Employee development methods continue to evolve at breakneck speed, thanks to a perfect storm of demographic shifts and technological advancements.
Consider that by 2030, Millennials and Generation Z will make up nearly 60% of the workforce. What’s more, per research by Cloud Assess, they are prioritizing learning and development more than any other generation — over a quarter of workers aged 16-34 believe training to be the most important factor where employee engagement is concerned. Given that it’s been well-established for some time that both demographics prefer hands-on, practical learning experiences, it follows that this is what your organization needs to provide.
More importantly, in order to ensure job satisfaction and reduce turnover, you need to offer hands-on training to employees on a continuous basis. Case in point: in a study of Millennial and Gen Z workers by Amazon, 74% of respondents expressed the belief that they could build better skills at a new job. The emergence of generative artificial intelligence has only further amplified this desire to learn — according to LinkedIn Learning, four in five people want to learn more about how to use AI in their careers, while a staggering 90% of organizations regard learning opportunities as their top retention strategy.

***

TO-DO LIST —
1. According to the passage on employee development, what share of the workforce will Millennials and Generation Z make up by 2030?
2. Reproduce the passage on employee development from "More importantly, in" to "top retention strategy.".

***

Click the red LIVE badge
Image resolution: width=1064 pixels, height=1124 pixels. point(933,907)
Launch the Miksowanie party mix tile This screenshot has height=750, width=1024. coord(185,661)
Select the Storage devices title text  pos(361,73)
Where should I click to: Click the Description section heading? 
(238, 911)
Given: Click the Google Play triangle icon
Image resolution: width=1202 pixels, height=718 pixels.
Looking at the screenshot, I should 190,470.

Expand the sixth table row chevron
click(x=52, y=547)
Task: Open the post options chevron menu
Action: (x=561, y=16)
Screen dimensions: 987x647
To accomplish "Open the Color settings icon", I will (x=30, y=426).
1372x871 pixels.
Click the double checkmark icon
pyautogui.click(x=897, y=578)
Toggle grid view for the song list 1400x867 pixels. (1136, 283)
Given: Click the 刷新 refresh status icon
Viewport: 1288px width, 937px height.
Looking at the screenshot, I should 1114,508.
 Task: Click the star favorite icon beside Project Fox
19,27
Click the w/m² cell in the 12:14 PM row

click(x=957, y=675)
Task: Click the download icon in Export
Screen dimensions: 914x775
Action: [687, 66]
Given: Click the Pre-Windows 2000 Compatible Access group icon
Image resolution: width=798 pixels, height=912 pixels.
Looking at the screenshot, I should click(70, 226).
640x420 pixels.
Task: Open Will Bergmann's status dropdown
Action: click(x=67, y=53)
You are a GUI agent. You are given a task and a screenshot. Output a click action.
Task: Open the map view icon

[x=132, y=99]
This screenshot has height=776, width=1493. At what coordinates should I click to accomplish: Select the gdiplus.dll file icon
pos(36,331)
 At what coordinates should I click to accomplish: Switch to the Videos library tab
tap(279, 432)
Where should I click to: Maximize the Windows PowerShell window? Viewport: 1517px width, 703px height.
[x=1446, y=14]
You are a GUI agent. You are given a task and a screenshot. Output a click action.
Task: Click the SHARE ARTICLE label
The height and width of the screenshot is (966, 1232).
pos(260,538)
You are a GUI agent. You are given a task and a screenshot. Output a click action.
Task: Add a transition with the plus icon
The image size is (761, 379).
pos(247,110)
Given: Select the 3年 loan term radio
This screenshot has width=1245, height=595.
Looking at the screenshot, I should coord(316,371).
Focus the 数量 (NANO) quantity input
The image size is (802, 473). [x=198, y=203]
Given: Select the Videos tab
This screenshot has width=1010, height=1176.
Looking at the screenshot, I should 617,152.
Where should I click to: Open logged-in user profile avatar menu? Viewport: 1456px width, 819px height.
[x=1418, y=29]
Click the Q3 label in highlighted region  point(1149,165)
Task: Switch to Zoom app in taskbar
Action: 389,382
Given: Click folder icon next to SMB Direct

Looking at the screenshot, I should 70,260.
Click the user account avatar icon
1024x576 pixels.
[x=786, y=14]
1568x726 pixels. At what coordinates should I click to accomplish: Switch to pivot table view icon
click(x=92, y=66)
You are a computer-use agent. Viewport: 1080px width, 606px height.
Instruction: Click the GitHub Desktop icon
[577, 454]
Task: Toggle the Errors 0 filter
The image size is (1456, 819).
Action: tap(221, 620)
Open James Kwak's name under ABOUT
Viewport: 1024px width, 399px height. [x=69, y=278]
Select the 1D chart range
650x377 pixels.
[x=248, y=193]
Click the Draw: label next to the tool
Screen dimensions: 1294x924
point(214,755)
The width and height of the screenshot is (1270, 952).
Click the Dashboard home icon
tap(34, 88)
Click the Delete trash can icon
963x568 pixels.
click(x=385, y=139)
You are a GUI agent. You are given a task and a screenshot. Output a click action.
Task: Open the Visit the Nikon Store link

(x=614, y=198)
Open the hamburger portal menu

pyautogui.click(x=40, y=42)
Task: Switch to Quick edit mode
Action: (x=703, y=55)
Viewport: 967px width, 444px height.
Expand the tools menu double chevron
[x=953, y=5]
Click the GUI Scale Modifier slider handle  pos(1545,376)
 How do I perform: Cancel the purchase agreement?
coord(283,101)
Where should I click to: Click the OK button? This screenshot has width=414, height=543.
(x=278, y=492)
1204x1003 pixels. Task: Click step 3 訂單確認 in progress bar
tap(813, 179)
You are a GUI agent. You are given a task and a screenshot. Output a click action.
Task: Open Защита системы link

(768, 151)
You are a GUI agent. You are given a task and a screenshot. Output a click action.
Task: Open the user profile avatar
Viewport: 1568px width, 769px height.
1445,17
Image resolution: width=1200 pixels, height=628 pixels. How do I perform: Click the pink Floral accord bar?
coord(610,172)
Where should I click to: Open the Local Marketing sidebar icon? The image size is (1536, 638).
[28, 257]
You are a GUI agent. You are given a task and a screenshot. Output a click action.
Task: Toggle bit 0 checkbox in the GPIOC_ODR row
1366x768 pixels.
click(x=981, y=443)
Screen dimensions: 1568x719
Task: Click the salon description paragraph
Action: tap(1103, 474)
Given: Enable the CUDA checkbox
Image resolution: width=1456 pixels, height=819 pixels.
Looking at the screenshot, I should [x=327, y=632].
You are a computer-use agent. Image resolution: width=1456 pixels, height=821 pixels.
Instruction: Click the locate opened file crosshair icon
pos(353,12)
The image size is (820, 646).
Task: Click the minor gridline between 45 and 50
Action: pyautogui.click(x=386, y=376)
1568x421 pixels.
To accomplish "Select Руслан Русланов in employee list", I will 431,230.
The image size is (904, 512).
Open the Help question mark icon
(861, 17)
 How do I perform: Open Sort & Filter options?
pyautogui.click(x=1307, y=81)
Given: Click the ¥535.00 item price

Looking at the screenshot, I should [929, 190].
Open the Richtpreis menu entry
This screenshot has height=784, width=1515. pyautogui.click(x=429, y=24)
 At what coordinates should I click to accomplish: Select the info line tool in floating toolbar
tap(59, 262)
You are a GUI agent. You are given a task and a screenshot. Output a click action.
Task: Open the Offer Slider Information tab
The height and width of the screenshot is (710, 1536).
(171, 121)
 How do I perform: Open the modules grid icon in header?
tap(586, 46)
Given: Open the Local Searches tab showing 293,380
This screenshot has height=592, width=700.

***

EXPECTED RESULTS —
1. Nearly 60%

2.
More importantly, in order to ensure job satisfaction and reduce turnover, you need to offer hands-on training to employees on a continuous basis. Case in point: in a study of Millennial and Gen Z workers by Amazon, 74% of respondents expressed the belief that they could build better skills at a new job. The emergence of generative artificial intelligence has only further amplified this desire to learn — according to LinkedIn Learning, four in five people want to learn more about how to use AI in their careers, while a staggering 90% of organizations regard learning opportunities as their top retention strategy.